--- Given data ---

▬▬▬▬▬▬▬▬▬▬

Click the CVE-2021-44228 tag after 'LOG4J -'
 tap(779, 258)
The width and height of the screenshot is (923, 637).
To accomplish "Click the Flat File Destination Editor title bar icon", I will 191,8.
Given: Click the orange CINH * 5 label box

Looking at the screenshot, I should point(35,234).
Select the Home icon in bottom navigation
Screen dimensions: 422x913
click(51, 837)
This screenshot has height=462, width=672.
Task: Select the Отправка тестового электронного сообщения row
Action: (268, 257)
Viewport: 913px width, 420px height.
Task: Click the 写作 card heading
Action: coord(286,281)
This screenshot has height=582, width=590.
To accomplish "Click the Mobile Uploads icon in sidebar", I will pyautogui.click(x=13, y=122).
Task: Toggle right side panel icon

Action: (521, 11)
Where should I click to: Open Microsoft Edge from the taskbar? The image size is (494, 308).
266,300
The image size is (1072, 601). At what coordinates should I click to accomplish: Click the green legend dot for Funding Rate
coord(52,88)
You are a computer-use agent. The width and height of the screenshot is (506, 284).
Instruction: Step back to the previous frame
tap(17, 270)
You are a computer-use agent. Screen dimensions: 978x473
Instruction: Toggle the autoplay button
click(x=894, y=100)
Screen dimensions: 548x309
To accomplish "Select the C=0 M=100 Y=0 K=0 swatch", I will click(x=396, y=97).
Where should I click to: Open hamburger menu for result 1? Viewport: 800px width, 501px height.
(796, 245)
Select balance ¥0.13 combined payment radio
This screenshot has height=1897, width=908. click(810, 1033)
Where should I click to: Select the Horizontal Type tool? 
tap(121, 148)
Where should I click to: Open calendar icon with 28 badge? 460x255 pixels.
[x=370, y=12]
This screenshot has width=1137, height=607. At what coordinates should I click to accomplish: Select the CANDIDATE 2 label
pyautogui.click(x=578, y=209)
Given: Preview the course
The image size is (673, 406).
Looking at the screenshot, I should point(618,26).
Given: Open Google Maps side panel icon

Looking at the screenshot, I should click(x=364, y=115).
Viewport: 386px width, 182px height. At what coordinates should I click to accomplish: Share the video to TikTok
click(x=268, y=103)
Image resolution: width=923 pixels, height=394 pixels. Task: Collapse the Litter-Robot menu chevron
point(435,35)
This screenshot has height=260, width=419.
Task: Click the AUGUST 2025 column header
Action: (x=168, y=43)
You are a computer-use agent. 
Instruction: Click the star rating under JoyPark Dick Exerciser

▬▬▬▬▬▬▬▬▬▬

--- Goal of the exercise ---
Each entry above needs to be duplicated verbatim.

--- Solved problem ---
Click the CVE-2021-44228 tag after 'LOG4J -'
 tap(779, 258)
The width and height of the screenshot is (923, 637).
To accomplish "Click the Flat File Destination Editor title bar icon", I will 191,8.
Given: Click the orange CINH * 5 label box

Looking at the screenshot, I should point(35,234).
Select the Home icon in bottom navigation
Screen dimensions: 422x913
click(51, 837)
This screenshot has height=462, width=672.
Task: Select the Отправка тестового электронного сообщения row
Action: (268, 257)
Viewport: 913px width, 420px height.
Task: Click the 写作 card heading
Action: coord(286,281)
This screenshot has height=582, width=590.
To accomplish "Click the Mobile Uploads icon in sidebar", I will pyautogui.click(x=13, y=122).
Task: Toggle right side panel icon

Action: (521, 11)
Where should I click to: Open Microsoft Edge from the taskbar? The image size is (494, 308).
266,300
The image size is (1072, 601). At what coordinates should I click to accomplish: Click the green legend dot for Funding Rate
coord(52,88)
You are a computer-use agent. The width and height of the screenshot is (506, 284).
Instruction: Step back to the previous frame
tap(17, 270)
You are a computer-use agent. Screen dimensions: 978x473
Instruction: Toggle the autoplay button
click(x=894, y=100)
Screen dimensions: 548x309
To accomplish "Select the C=0 M=100 Y=0 K=0 swatch", I will click(x=396, y=97).
Where should I click to: Open hamburger menu for result 1? Viewport: 800px width, 501px height.
(796, 245)
Select balance ¥0.13 combined payment radio
This screenshot has height=1897, width=908. click(810, 1033)
Where should I click to: Select the Horizontal Type tool? 
tap(121, 148)
Where should I click to: Open calendar icon with 28 badge? 460x255 pixels.
[x=370, y=12]
This screenshot has width=1137, height=607. At what coordinates should I click to accomplish: Select the CANDIDATE 2 label
pyautogui.click(x=578, y=209)
Given: Preview the course
The image size is (673, 406).
Looking at the screenshot, I should point(618,26).
Given: Open Google Maps side panel icon

Looking at the screenshot, I should click(x=364, y=115).
Viewport: 386px width, 182px height. At what coordinates should I click to accomplish: Share the video to TikTok
click(x=268, y=103)
Image resolution: width=923 pixels, height=394 pixels. Task: Collapse the Litter-Robot menu chevron
point(435,35)
This screenshot has height=260, width=419.
Task: Click the AUGUST 2025 column header
Action: (x=168, y=43)
You are a computer-use agent. 
Instruction: Click the star rating under JoyPark Dick Exerciser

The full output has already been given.